Had you seen him as a high-school student in Iowa in the early 1920s, you could be forgiven for not guessing he’d grow into such a grimly determined professional. The tales of people uninspired by the American educational system who go on to spectacular success are legion, because so many youths have found nothing in the school routine to fire their imaginations.

So it was in high school for Miller, who loved football (even being voted “the best left end of Colorado”) but was indifferent to academics. It was no surprise, then, that shortly before graduation, he was so taken by the dance music then making inroads into the white world that he didn’t bother attending his commencement ceremony.
Instead, he traveled to Laramie, Wyoming for a gig. When his mother was left to pick up his diploma in absentia, the principal consoled her: “Maybe you’re the one who should get it anyway; you probably worked harder on it than he did!”
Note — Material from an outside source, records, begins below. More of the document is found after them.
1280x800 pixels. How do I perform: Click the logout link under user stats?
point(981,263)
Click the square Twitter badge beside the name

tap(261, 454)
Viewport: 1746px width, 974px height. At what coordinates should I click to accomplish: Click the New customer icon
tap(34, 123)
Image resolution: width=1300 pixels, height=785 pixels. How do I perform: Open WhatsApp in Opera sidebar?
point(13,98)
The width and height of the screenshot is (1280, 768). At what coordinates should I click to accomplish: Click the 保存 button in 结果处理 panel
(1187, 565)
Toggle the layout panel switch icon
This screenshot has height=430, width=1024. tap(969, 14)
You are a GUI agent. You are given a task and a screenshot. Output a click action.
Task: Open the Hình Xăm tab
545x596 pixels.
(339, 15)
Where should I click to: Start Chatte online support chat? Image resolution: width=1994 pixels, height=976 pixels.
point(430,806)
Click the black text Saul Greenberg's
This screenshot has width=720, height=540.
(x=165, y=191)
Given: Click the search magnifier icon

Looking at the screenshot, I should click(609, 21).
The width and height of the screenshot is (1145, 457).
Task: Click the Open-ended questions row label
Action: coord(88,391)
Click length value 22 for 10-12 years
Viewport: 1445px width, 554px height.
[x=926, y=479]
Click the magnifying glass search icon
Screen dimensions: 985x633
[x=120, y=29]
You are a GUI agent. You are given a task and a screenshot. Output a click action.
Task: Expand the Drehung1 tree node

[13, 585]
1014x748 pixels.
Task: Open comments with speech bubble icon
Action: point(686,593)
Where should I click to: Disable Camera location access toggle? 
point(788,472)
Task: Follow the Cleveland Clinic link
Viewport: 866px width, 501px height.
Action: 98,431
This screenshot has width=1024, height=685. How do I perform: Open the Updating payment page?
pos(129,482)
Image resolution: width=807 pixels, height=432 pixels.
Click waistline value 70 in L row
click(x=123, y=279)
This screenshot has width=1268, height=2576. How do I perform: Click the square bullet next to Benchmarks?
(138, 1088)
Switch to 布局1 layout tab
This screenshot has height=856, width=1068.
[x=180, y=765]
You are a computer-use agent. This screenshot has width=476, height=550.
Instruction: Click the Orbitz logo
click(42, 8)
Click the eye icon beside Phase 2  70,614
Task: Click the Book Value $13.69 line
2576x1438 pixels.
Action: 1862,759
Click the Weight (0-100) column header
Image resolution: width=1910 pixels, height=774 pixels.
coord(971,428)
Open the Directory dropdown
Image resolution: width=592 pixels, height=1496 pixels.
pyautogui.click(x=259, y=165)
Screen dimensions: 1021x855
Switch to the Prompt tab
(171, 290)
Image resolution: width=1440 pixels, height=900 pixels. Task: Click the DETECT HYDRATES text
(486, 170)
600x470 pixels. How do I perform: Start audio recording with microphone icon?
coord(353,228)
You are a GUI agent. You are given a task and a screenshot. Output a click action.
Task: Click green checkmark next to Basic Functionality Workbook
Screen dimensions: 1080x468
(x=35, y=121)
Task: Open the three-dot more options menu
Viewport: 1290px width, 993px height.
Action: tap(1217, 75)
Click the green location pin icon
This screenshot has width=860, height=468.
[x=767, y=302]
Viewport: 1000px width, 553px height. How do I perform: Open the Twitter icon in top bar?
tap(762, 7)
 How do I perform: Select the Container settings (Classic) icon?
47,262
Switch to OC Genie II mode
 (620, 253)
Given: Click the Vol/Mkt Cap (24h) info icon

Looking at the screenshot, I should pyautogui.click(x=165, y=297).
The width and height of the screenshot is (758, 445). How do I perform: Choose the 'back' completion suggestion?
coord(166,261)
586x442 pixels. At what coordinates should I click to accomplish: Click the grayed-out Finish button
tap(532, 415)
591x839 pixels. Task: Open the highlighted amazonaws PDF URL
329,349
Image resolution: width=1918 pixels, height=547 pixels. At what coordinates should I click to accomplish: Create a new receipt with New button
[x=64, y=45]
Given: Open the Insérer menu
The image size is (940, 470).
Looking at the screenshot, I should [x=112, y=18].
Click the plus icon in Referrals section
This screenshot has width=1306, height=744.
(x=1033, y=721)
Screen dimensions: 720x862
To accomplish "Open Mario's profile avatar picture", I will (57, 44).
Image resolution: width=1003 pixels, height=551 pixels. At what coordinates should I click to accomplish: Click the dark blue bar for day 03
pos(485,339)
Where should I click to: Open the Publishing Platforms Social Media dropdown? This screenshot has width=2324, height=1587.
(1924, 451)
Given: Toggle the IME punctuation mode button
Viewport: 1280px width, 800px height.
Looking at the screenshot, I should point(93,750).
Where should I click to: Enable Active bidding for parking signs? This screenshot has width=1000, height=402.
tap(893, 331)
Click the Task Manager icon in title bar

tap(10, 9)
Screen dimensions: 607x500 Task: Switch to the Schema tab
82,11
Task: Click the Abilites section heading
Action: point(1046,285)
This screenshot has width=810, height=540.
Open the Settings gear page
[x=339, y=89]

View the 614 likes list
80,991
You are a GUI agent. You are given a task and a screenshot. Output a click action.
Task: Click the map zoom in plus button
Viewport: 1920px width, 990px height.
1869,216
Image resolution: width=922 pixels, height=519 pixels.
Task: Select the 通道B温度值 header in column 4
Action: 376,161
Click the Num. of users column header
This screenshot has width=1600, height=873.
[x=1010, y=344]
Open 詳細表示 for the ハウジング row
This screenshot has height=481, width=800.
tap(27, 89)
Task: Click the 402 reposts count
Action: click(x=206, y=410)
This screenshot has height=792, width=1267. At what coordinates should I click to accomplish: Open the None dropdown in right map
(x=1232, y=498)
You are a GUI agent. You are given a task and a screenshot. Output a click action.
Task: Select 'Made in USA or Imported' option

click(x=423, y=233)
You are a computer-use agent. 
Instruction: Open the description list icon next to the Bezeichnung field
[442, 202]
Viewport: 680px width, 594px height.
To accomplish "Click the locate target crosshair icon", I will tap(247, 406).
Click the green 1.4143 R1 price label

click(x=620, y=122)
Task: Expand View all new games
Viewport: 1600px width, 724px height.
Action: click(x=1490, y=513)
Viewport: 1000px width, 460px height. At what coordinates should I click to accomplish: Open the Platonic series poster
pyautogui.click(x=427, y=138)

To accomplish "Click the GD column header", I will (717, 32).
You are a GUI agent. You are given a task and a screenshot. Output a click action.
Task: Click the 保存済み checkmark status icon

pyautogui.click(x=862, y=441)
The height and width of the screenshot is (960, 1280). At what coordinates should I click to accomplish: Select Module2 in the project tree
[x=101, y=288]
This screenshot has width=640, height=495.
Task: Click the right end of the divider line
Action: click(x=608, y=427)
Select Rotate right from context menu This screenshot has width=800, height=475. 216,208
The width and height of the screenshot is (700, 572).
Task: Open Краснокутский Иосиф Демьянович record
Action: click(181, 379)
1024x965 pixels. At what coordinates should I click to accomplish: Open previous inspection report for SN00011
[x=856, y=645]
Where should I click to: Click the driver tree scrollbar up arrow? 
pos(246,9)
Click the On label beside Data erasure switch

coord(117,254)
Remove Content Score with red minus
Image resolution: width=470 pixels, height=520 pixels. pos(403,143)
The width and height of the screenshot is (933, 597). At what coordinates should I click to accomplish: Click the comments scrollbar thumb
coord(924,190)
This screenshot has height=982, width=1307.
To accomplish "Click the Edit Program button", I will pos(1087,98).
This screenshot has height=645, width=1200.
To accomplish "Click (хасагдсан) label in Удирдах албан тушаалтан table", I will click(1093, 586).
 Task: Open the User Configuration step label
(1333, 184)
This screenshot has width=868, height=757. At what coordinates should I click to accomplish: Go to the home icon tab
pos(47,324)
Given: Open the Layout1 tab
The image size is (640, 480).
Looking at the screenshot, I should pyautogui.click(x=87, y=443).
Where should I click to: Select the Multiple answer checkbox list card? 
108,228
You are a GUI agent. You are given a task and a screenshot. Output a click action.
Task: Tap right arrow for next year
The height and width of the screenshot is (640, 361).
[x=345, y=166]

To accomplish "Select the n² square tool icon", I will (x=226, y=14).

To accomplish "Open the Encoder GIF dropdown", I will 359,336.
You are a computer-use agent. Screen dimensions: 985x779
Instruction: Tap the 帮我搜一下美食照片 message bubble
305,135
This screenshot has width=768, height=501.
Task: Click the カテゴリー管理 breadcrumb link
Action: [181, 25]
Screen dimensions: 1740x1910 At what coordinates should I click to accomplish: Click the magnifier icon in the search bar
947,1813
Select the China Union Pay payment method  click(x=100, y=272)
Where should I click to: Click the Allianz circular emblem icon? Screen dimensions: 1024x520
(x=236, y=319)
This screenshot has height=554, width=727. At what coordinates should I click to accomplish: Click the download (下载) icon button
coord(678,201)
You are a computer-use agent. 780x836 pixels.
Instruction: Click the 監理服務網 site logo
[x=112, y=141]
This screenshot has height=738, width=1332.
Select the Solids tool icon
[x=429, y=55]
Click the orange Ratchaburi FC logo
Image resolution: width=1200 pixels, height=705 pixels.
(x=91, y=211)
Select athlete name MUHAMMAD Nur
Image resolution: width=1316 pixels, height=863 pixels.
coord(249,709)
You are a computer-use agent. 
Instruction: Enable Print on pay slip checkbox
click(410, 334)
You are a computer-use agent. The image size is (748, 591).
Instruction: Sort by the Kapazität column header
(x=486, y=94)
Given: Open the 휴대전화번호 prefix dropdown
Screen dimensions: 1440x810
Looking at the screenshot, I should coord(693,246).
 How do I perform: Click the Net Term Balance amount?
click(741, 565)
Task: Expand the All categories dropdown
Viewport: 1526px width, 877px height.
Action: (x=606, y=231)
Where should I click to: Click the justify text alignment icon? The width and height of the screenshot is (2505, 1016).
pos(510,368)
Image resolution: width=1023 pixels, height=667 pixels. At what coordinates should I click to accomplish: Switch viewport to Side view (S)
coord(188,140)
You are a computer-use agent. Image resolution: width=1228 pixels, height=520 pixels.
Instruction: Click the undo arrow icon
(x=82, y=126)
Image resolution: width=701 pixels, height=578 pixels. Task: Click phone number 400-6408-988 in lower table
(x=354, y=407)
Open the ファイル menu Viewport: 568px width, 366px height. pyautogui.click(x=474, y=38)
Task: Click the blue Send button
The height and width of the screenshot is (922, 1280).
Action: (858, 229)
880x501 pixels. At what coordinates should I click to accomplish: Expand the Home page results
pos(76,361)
Success might have seemed so important because it took him so long to achieve it. For more than a decade, he did apprentice work as an arranger in a variety of bands (including the Dorsey Brothers') before starting his own, in 1937. This first attempt failed, but he renewed his effort the following year, with different musicians and a different cultural environment (Goodman had pushed big-band music into the mainstream with his triumph at the Carnegie)—and this time succeeded.

A trombonist, Miller might not have been the equal of Big Band rivals Benny Goodman and Artie Shaw on his instrument, but his was the most successful of the groups. Moreover, in at least one respect he might have bested Shaw: as a canny editor of material.

“In the Mood” featured lyrics by Andy Razaf (a Fats Waller collaborator) and music by Joe Garland. Shaw gave up on the song when Garland presented it to him because it was longer than eight minutes. One of Miller’s great talents, however, was in editing material, knowing how to cut just enough to make it onto one side of a 78. He snipped just enough from his arrangements to put his song out there before the public.

Ironically, Miller’s contract did not allow for royalties, so he only made $175 from the sale of this huge hit. After his death, however, the deal was renegotiated and his estate began to receive royalties from it.

Big band music played a huge part in spreading American culture around the world, but its heyday was comparatively short—only about a half-dozen years. Ironically, the same session in which “In the Mood” was recorded also witnessed a song sometimes thought of as the forerunner of the style that would replace the big bands: "Wham (Re-bop, Boom-Bam),” foreshadowing the rise of bebop.

As his band began to establish itself as a commercial force, Miller made his home in a New York suburb, Tenafly, N.J. (only a five-minute drive from my house) at Cotswold, a mansion and carriage house that had been converted to apartments only a few years before. Miller’s wife was still staying here in December 1944 when the sad news was broken to her that her husband’s plane had disappeared over the English Channel.

A half century later, Tenafly approved the designation of this as a local historic site. Around the same time, halfway across the country, a movement began in Miller’s hometown of Clarinda, Iowa, to build a museum at his birthplace.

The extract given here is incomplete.